Frank’s memoir in the B.C. Cowboy Hall of Fame book two says, “Frank was dedicated to his family and taught his children, grandchildren and great-grandchildren the cowboy way of life.”
Frances says Frank was born in 1916 in Big River Saskatchewan and worked with cattle and horses from a young age, under the guidance of his Uncle Paddy – an experienced horse veterinarian who worked in the Boar War in Africa.
Frank joined the army at 26 and fought in World War II until his honourable discharge in 1945, when he went back to Big River for two years.
In 1947 he came to B.C. and worked on ranches in the Clinton area for several years, where he met and married Aldythe Bates (Teer) in 1950.
Frank and Aldythe bought their own 60-acre ranch in 1956 just north of Clinton where their four children, Frances, Colleen, Dale and Caroline, were born.
But Frances says Frank wanted more land to raise cattle, so when he heard there were large spreads of land available in the Bulkley Valley, he applied for a veterans grant of 160 acres of land and 320 acres of grazing rights.
The family of six moved to Houston in 1965, and had to start their pioneering by building a kilometre-long road from Buck Flats Road to their property.
“The road was a muddy goat trail back then,” said Frances, adding that now it is the paved road known as Teer Road.
As they built up the place, Frank bought cattle, leased more land and in 1971 bought his first registered quarter horse stallion, getting his first crop of foals in 1972.
In 1980 they had 120 cow-calf pairs and 22 head of horses, including six brood mares, a stallion and six good riding horses that Frank and his children rode in competitions.

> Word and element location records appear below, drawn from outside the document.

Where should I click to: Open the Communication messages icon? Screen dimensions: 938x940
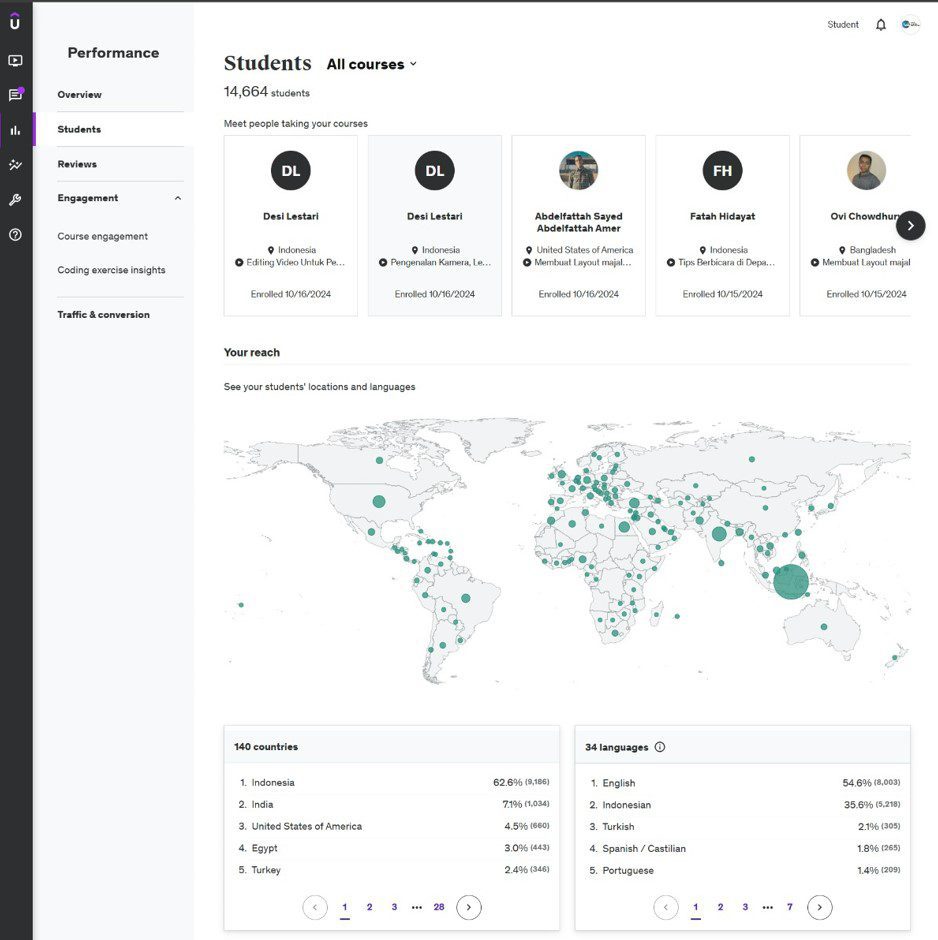(x=15, y=95)
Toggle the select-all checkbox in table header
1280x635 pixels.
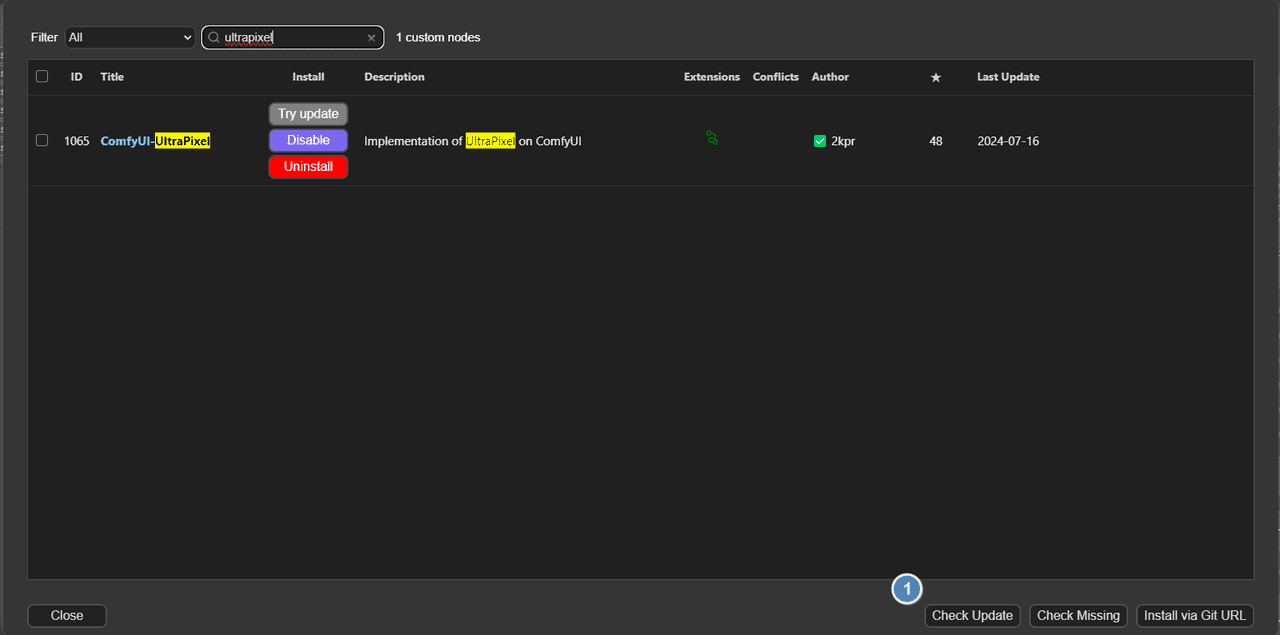42,76
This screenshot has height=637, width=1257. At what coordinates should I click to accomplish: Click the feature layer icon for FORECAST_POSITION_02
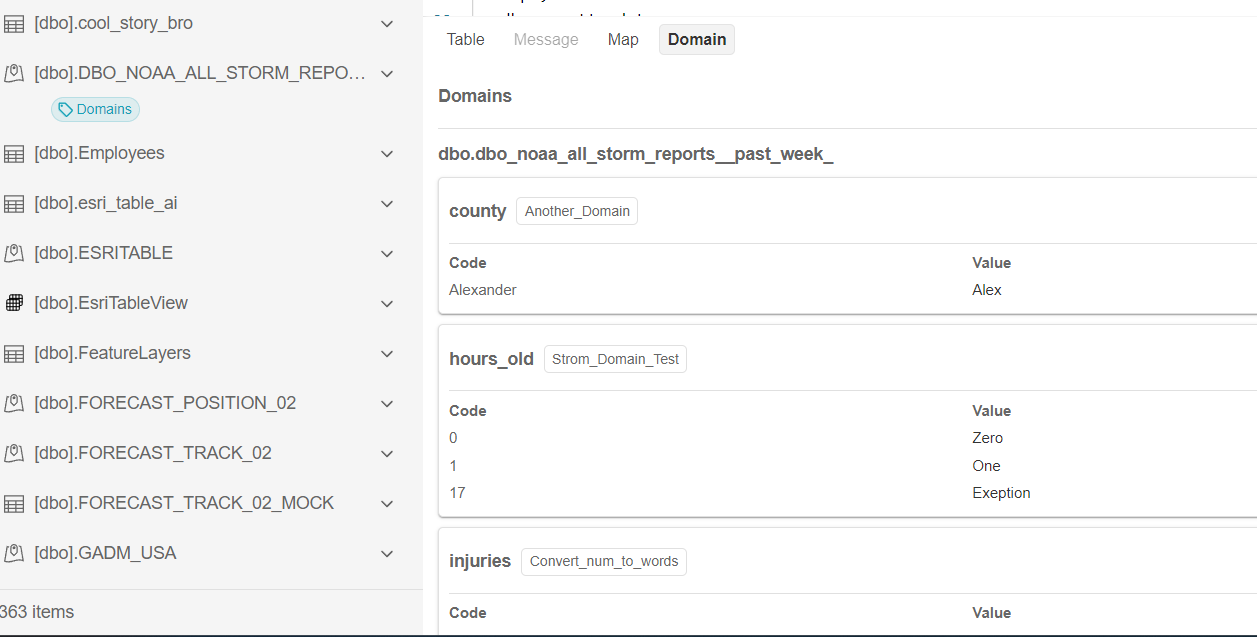(x=14, y=403)
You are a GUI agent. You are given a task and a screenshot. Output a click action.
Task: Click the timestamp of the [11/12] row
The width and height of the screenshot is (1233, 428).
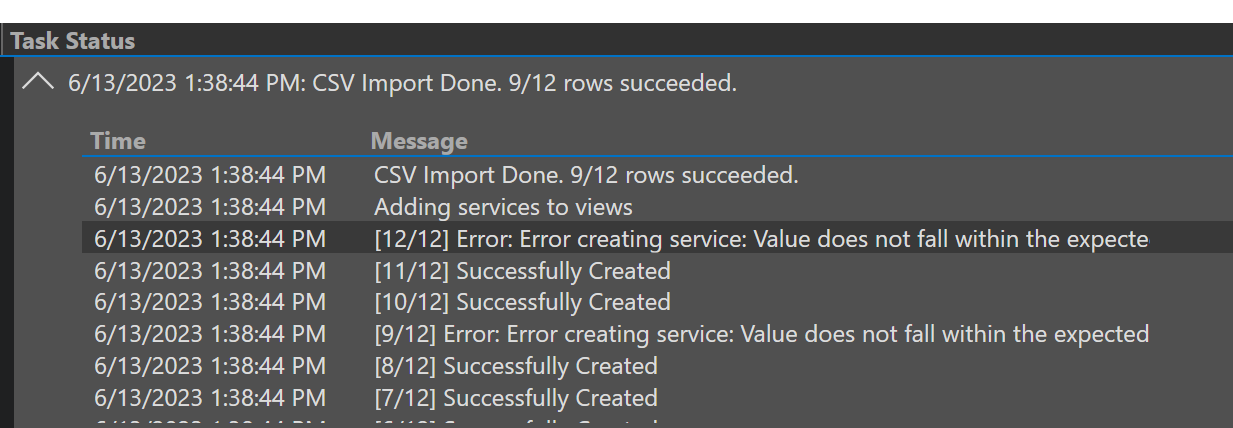coord(210,271)
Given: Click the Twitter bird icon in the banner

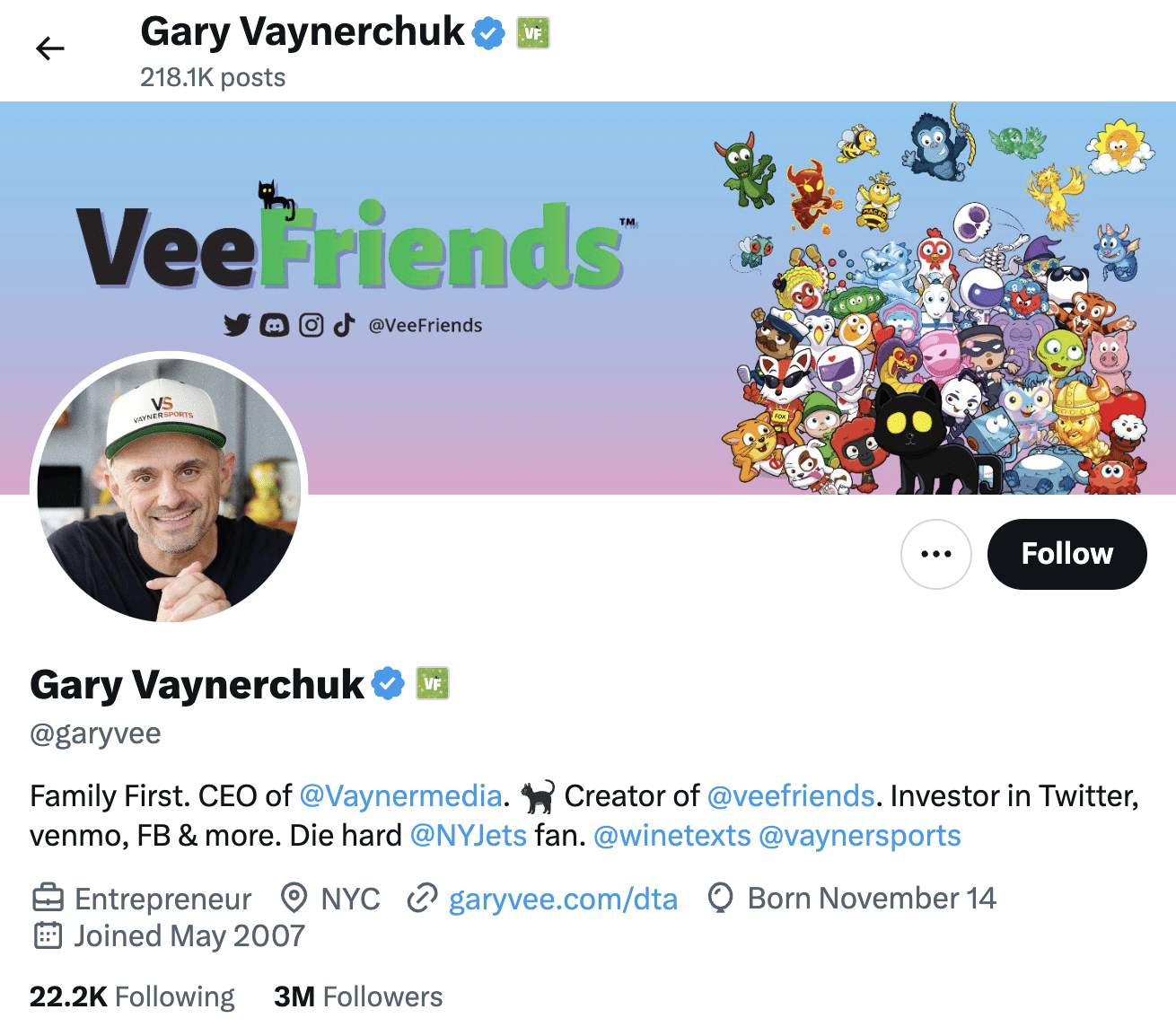Looking at the screenshot, I should click(x=236, y=325).
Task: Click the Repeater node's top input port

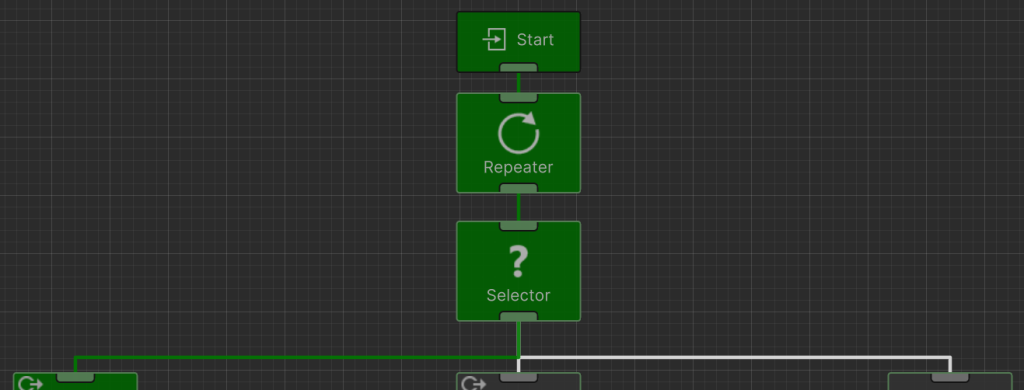Action: (x=519, y=98)
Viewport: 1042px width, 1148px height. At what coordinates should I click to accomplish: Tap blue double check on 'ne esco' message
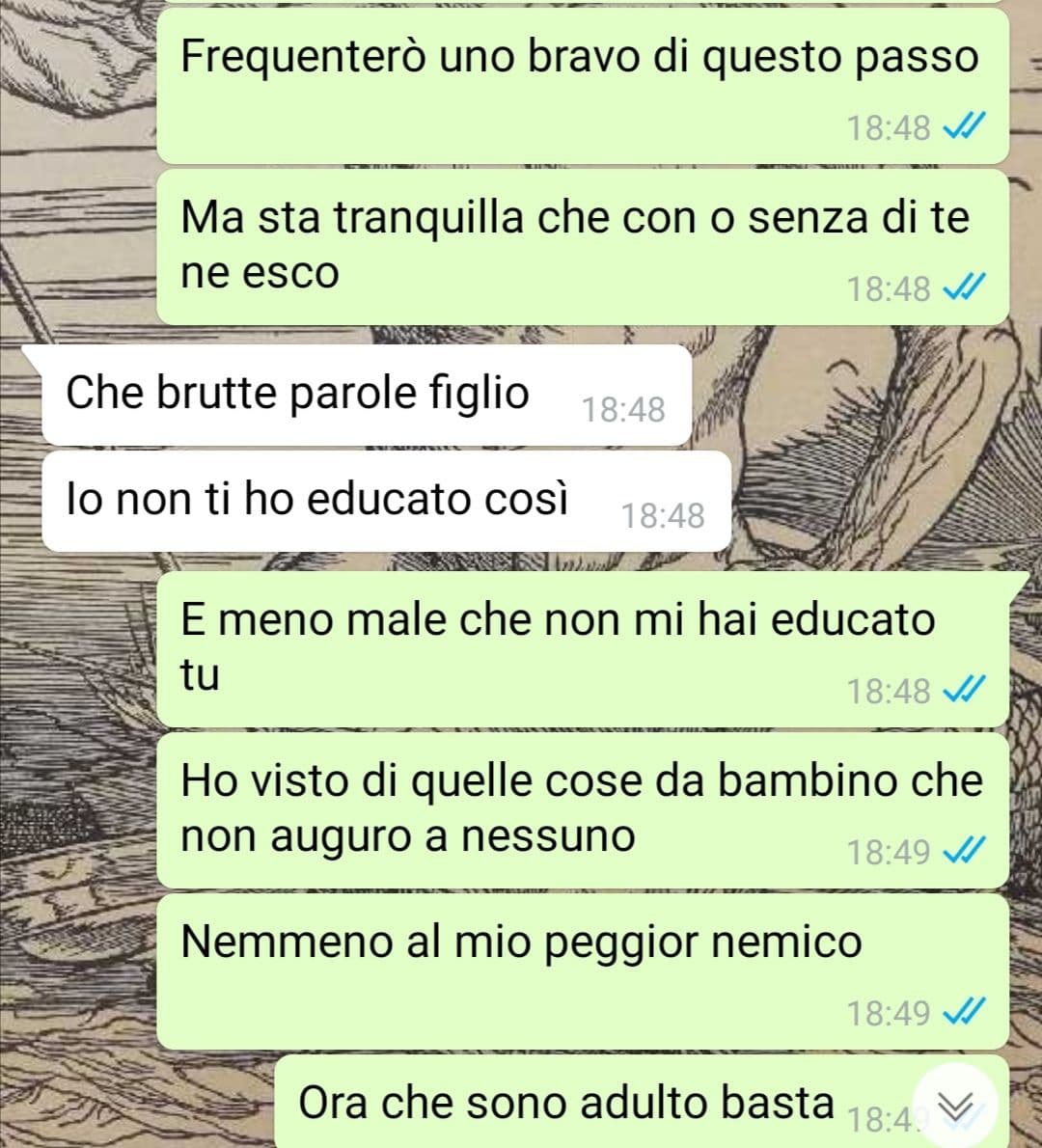coord(964,287)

Frances says Frank taught all of them how to train, show, rope and rodeo horses and he and his children all competed in horse shoes, rodeos and parades.
“The children have been competing in every western horse competition since the mid-1970’s,” reads the B.C. Cowboy Hall of Fame book two.
Franks two oldest daughters, Frances and Colleen started the first saddle club in Houston, and spearheaded the development of the 80-acre rodeo grounds at Four Seasons Park.
Frances says all Frank’s children have become knowledgable stock people and live the ranching lifestyle to this very day.
His grandchildren and great-grandchildren are following the lifestyle too, she said.